Mientras que en el mundo se están construyendo nuevos paradigmas de desarrollo, en México los empresarios y el gobierno han dejado caer sus inversiones y algunos sectores mantienen enorme distancia con las autoridades.
El grupo de expertos del G7 (Estados Unidos, Reino Unido, Alemania, Francia, Italia, Canadá y Japón) sobre resiliencia económica, suscribió el Consenso de Cornwall que le presentará a los líderes del G20 cuando se reúnan el 30 y 31 de octubre para discutir los extraordinarios desafíos actuales, nada menos que la pandemia, el cambio climático, la creciente desigualdad y la ineludible reorientación de la economía.
El Consenso de Cornwall, según reseña Mariana Mazzucato, representante de Italia en ese grupo, “exige una relación radicalmente distinta entre los sectores público y privado para crear una economía sostenible, equitativa y resiliente”. ¡A ver cómo le hacen para lidiar con la incertidumbre que todo cambio genera y con los reclamos de seguridad y confianza!
La opción ante los desafíos es simple: seguir apoyando un sistema económico fracasado, o reemplazar el Consenso de Washington con un nuevo contrato social que deje de considerar el desarrollo económico en función del PIB o de la rentabilidad financiera, y lo haga por “la supervivencia de la humanidad en este planeta”.

**Material de datos**
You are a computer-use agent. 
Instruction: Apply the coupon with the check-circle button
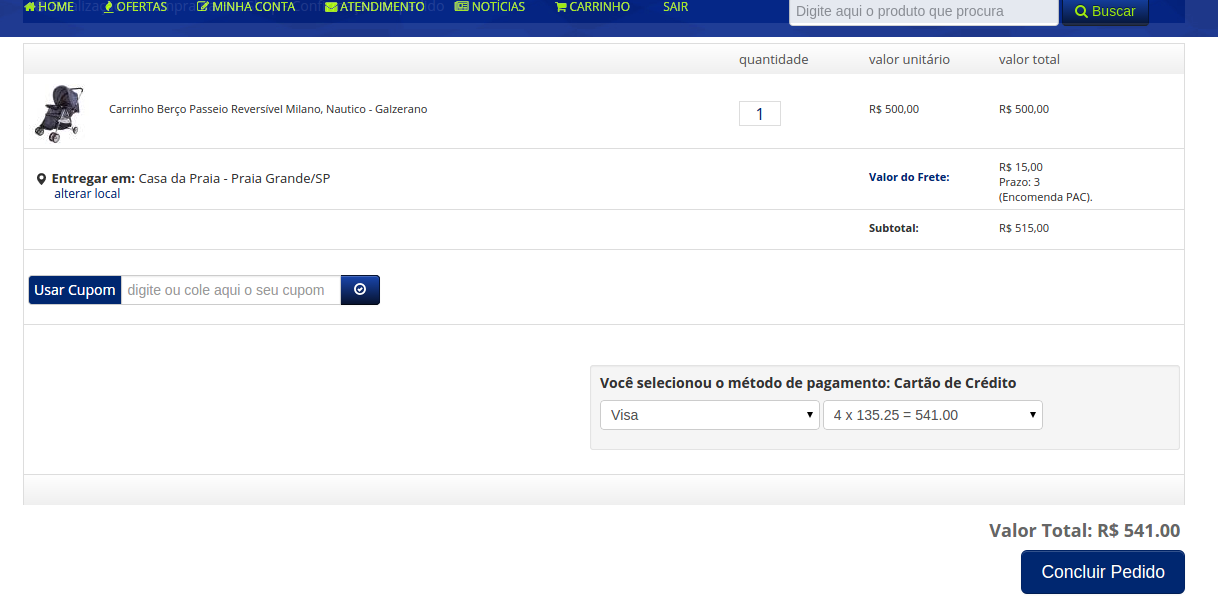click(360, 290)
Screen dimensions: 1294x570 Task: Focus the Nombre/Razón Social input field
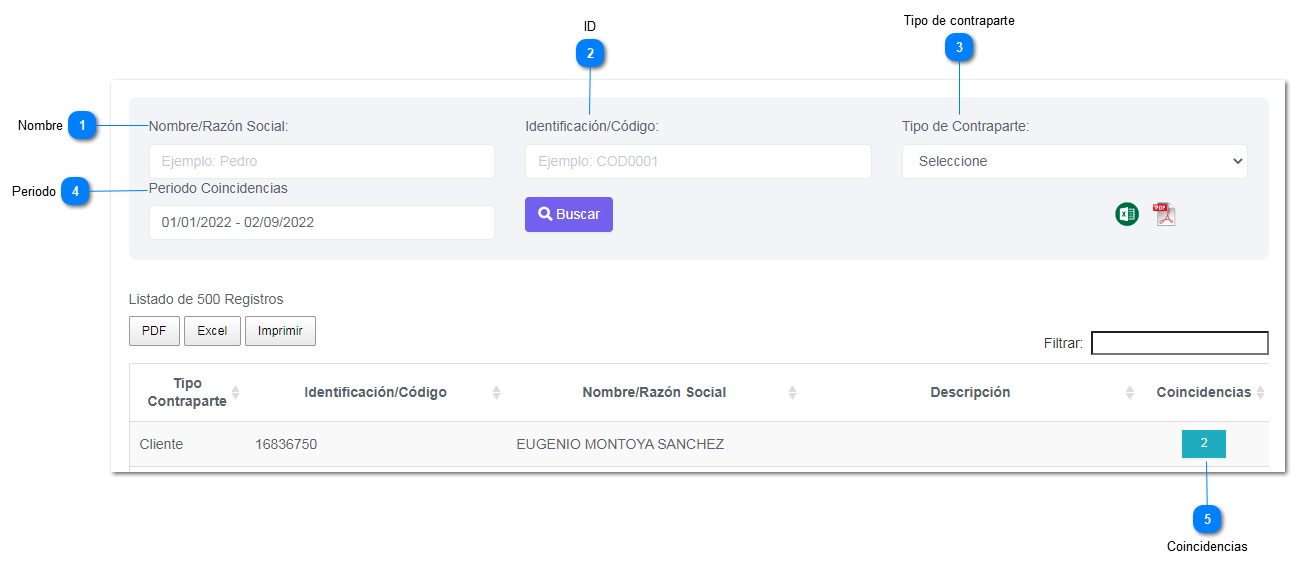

**Enunciado del problema**
Enumera los países que integran el G7 según el fragmento de lectura.

**Respuesta**
Estados Unidos, Reino Unido, Alemania, Francia, Italia, Canadá y Japón.